El Gobierno de la Nación ha dado un paso significativo al anunciar la licitación pública para la modernización de la terminal de ómnibus de Retiro, situada en el corazón de Buenos Aires. Esta terminal es un punto clave en el sistema de transporte de larga distancia en Argentina y su renovación ha sido declarada de interés público a través del Decreto 273/2026, publicado en el Boletín Oficial. La medida refleja la necesidad urgente de mejorar las condiciones de un servicio que, a lo largo de los años, ha sufrido un notable deterioro.
La decisión de avanzar con la licitación implica la finalización de la concesión que estaba en manos de TEBA S.A., la cual comenzó en 1993 y había superado su periodo de validez. El deterioro en la calidad del servicio ofrecido ha sido evidente, lo que ha llevado a las autoridades a buscar una solución que garantice una experiencia de viaje superior para los millones de pasajeros que utilizan esta terminal.

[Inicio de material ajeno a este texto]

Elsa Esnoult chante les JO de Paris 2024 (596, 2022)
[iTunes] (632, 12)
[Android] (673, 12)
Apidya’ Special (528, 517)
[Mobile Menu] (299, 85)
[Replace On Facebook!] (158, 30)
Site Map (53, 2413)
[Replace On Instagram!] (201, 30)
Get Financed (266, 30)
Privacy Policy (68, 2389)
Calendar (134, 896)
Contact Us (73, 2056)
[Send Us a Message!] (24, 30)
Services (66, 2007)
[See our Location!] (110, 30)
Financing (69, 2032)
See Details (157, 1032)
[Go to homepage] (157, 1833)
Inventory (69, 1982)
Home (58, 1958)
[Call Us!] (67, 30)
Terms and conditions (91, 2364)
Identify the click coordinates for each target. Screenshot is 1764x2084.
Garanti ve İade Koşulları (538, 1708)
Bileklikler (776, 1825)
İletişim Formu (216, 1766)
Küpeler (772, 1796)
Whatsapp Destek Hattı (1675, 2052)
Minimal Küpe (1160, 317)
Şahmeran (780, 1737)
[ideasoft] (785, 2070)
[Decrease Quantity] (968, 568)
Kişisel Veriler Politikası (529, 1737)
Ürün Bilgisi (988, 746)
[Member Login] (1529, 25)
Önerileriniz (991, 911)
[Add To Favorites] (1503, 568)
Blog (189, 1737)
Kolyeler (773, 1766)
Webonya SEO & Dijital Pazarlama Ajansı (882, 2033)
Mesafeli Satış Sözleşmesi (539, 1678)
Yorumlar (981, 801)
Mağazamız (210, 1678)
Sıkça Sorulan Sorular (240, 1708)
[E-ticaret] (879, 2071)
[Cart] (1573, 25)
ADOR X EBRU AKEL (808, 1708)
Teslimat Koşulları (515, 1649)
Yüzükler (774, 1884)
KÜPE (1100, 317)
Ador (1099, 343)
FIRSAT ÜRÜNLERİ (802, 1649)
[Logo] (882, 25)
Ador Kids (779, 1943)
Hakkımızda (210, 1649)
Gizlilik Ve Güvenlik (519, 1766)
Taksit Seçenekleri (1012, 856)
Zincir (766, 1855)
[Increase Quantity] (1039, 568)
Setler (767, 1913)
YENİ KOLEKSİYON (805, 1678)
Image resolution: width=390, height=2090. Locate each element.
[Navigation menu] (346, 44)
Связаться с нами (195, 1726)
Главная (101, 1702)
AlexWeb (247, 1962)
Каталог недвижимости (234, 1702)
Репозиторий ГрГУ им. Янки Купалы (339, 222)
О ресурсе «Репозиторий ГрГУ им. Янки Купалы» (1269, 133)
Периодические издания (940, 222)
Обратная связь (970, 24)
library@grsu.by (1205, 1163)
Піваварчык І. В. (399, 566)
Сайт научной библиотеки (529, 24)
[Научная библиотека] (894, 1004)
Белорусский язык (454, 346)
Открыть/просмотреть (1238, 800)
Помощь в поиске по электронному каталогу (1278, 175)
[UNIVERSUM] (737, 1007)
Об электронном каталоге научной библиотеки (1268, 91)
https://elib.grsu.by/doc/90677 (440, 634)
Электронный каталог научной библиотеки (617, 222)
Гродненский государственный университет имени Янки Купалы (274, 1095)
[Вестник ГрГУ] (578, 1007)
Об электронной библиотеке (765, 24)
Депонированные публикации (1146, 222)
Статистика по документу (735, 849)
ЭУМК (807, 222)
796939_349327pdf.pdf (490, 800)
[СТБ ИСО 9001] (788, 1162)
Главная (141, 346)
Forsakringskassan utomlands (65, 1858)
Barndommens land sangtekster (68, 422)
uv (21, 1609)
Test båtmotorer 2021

En promedio, entre 10 y 12 millones de personas utilizan las instalaciones de Retiro cada año, lo que convierte a esta terminal en un eje fundamental de la conectividad del país.
La terminal de Retiro no solo es crucial para los viajes nacionales, sino que también conecta a los pasajeros con destinos internacionales en países vecinos. Se estima que durante la temporada alta, la terminal recibe hasta dos millones de pasajeros mensualmente, con más de 300,000 servicios anuales operando hacia diversos puntos del territorio argentino y del extranjero. Esta intensa actividad resalta la importancia de contar con una infraestructura moderna y eficiente que responda a las necesidades de los usuarios.
Para llevar a cabo este ambicioso proyecto, se implementará un esquema de concesión de obra, que será totalmente financiado por capital privado. Esto significa que la inversión no afectará los recursos del Estado, permitiendo así que las obras se realicen sin comprometer el presupuesto nacional. La duración del contrato será de 30 años, durante los cuales la empresa seleccionada deberá encargarse de la inversión inicial, la operación de la terminal y la obtención de ingresos a través de la explotación comercial, así como pagar un canon mensual al Estado.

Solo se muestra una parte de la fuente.